╭─ Records for this task
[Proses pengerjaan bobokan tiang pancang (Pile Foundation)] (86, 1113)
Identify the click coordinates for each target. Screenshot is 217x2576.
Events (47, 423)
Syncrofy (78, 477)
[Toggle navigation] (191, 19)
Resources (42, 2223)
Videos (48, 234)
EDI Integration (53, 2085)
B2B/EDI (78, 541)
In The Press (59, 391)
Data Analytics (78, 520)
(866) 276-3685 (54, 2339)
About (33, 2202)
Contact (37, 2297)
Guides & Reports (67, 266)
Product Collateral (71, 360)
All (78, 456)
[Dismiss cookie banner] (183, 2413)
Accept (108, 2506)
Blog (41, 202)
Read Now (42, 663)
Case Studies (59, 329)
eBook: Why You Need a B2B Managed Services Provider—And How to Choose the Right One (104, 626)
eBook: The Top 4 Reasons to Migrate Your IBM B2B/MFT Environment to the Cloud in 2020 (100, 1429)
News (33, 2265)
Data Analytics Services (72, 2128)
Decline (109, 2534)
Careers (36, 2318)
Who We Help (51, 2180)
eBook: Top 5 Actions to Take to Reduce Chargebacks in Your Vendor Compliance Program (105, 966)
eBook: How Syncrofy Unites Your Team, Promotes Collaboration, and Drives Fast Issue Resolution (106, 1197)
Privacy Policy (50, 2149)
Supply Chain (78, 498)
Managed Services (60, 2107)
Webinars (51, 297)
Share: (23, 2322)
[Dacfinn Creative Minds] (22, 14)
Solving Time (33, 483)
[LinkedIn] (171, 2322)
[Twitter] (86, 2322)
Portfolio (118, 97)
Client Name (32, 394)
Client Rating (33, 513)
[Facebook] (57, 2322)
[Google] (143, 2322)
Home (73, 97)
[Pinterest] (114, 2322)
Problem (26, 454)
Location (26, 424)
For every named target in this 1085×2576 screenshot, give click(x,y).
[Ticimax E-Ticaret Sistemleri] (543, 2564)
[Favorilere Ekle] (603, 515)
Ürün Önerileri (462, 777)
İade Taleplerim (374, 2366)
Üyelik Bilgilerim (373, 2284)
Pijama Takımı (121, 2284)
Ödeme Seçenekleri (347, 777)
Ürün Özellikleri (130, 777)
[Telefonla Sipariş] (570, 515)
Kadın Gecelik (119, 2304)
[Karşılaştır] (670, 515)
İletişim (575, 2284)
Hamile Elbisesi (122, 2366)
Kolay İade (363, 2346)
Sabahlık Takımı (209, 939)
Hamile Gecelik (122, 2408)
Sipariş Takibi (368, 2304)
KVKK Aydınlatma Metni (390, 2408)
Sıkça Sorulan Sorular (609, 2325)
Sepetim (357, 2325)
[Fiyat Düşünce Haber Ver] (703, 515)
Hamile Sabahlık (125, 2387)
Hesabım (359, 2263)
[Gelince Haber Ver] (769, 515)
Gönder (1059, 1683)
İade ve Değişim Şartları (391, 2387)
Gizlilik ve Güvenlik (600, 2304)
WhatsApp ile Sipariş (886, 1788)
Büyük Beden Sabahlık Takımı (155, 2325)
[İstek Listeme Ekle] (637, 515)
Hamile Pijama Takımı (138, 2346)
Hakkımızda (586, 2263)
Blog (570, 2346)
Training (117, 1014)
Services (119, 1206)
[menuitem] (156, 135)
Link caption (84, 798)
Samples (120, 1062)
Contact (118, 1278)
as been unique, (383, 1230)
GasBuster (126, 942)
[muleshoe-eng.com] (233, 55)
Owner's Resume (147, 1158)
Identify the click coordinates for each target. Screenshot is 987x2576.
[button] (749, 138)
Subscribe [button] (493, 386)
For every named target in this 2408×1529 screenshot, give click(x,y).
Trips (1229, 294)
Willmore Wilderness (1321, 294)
╰─
What is being asked ->
Beginning with the line that contains "[Ticimax E-Ticaret Sistemleri] (543, 2564)", retype every remaining line of the listing exactly, ending with the last one.

Written response ->
[Ticimax E-Ticaret Sistemleri] (543, 2564)
[Favorilere Ekle] (603, 515)
Ürün Önerileri (462, 777)
İade Taleplerim (374, 2366)
Üyelik Bilgilerim (373, 2284)
Pijama Takımı (121, 2284)
Ödeme Seçenekleri (347, 777)
Ürün Özellikleri (130, 777)
[Telefonla Sipariş] (570, 515)
Kadın Gecelik (119, 2304)
[Karşılaştır] (670, 515)
İletişim (575, 2284)
Hamile Elbisesi (122, 2366)
Kolay İade (363, 2346)
Sabahlık Takımı (209, 939)
Hamile Gecelik (122, 2408)
Sipariş Takibi (368, 2304)
KVKK Aydınlatma Metni (390, 2408)
Sıkça Sorulan Sorular (609, 2325)
Sepetim (357, 2325)
[Fiyat Düşünce Haber Ver] (703, 515)
Hamile Sabahlık (125, 2387)
Hesabım (359, 2263)
[Gelince Haber Ver] (769, 515)
Gönder (1059, 1683)
İade ve Değişim Şartları (391, 2387)
Gizlilik ve Güvenlik (600, 2304)
WhatsApp ile Sipariş (886, 1788)
Büyük Beden Sabahlık Takımı (155, 2325)
[İstek Listeme Ekle] (637, 515)
Hamile Pijama Takımı (138, 2346)
Hakkımızda (586, 2263)
Blog (570, 2346)
Training (117, 1014)
Services (119, 1206)
[menuitem] (156, 135)
Link caption (84, 798)
Samples (120, 1062)
Contact (118, 1278)
as been unique, (383, 1230)
GasBuster (126, 942)
[muleshoe-eng.com] (233, 55)
Owner's Resume (147, 1158)
Identify the click coordinates for each target. Screenshot is 987x2576.
[button] (749, 138)
Subscribe [button] (493, 386)
For every named target in this 2408×1529 screenshot, give click(x,y).
Trips (1229, 294)
Willmore Wilderness (1321, 294)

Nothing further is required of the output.